Tesla’s Mass Production Plans Remains on Course

Tesla’s latest set of delivery results seems particularly encouraging when viewed against the backdrop of how badly EV sales by other manufacturers have been badly battered in 2015. Nissan, General Motors, and Toyota are some of the largest EV manufacturers that have all recorded double-digit declines in EV sales in 2015. Low oil prices have been acting as a disincentive for people to buy EVs and these manufacturers have been feeling the heat. Tesla, however, has been defying this industrywide trend which speaks volume about the strength of the brand. Tesla’s 2015 deliveries mean that the company sold 51% more vehicles in 2015 than it did in 2014.

As I had mentioned before, there has been a lot of investor skepticism regarding Tesla’s ability to hit big production numbers and eventually become a mass producer of EV vehicles. Perhaps this has something to do with the fact that Tesla has repeatedly delayed the launch of Model 3, the company’s first vehicle to be slated for mass production, for three years. This time, however, Tesla remains confident that it can unveil Model 3 as early as March this year.

Tesla’s CEO is on record saying that the only way the company can become profitable is by increasing its production rate and selling many more vehicles than it currently does. In fact Elon Musk projects that Tesla won’t be able to become consistently profitable until the company can achieve production of at least 500,000 units per year.
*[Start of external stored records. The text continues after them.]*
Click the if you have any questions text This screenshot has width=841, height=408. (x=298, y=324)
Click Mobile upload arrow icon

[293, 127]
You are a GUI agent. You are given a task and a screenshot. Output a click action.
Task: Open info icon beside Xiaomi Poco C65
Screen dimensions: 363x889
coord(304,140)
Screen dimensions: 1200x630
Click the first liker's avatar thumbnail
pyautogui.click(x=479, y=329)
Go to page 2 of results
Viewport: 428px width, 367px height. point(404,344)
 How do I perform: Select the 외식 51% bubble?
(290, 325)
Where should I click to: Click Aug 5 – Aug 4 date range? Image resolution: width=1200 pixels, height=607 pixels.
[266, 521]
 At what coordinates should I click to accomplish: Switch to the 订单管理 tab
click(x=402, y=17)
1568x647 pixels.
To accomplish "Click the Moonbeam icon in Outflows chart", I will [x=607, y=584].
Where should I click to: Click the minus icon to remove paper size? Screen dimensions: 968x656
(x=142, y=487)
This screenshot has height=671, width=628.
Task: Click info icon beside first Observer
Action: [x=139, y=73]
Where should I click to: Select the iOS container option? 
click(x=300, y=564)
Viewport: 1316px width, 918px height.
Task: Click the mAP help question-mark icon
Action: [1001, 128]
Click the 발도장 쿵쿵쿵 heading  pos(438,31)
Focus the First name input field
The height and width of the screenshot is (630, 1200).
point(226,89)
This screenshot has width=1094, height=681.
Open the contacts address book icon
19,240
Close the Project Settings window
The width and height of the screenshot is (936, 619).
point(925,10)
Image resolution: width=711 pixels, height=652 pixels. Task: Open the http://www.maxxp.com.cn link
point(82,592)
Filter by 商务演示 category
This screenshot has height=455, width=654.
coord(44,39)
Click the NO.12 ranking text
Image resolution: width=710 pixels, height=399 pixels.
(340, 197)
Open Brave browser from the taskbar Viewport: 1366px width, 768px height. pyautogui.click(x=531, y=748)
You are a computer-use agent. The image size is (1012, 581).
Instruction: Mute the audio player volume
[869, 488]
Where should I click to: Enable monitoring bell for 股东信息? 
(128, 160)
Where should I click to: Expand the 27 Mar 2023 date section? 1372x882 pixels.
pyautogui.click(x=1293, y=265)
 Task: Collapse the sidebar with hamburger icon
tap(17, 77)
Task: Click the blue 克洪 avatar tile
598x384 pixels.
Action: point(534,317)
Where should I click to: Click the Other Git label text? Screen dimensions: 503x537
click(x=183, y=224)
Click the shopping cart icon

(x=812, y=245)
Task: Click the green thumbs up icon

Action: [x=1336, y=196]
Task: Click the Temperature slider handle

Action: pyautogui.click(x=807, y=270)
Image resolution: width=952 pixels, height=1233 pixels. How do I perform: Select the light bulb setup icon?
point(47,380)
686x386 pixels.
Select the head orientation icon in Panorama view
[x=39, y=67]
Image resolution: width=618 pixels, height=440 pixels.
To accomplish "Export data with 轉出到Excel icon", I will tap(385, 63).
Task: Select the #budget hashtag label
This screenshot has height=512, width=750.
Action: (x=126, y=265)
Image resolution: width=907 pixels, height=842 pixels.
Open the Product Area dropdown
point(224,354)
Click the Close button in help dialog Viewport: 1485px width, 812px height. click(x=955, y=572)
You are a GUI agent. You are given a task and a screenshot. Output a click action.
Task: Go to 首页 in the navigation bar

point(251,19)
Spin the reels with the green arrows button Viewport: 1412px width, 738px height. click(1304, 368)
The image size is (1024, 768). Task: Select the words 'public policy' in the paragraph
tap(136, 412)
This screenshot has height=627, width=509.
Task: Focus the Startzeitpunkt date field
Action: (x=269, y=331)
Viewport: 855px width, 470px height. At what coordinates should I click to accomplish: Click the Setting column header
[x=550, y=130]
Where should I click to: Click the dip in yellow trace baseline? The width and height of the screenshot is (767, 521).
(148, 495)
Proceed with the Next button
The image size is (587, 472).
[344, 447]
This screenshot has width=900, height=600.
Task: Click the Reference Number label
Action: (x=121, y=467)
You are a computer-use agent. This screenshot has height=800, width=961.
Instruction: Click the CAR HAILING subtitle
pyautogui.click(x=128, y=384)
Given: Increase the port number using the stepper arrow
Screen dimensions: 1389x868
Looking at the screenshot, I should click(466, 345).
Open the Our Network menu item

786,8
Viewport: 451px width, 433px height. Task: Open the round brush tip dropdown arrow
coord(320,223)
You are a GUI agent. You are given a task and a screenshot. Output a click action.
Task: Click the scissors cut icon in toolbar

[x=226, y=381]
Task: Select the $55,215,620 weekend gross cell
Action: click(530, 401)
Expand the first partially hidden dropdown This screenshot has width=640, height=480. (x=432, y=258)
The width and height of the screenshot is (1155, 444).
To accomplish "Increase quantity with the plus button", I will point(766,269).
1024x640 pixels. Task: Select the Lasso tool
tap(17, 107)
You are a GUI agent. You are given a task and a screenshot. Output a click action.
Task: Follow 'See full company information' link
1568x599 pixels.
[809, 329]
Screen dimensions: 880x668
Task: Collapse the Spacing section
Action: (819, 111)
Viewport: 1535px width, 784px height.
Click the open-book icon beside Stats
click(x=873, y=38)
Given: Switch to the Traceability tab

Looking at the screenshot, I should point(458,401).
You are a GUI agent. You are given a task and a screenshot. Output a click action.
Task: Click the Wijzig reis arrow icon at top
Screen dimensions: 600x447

At current growth rate, it would take Tesla something like seven years to hit that level of production.

But Tesla hopes that by launching a cheap Model 3, it can ramp up sales sharply and achieve that target by 2020. Tesla plans to sell Model 3 for ‘‘just’’ $35,000 compared to $80k for base Model X and $70k for base model S. Tesla has been very successful as a high-end EV seller. But it remains to be seen how Tesla will perform once it lowers its sights and targets the lower-end of the market.


The one thing Tesla has going for it is its powerful brand recognition. Despite numerous reports about reliability issues with some of Tesla’s models, Tesla enjoys a very high trust score of more than 90% with its consumers, the highest rating in the auto industry. Tesla’s strong brand will very likely help the company achieve its ambition to become a mass producer of EVs. Telsa's latest set of results prove that Tesla remains very much on track to achieve this target. This makes Tesla stock a good long-term investment.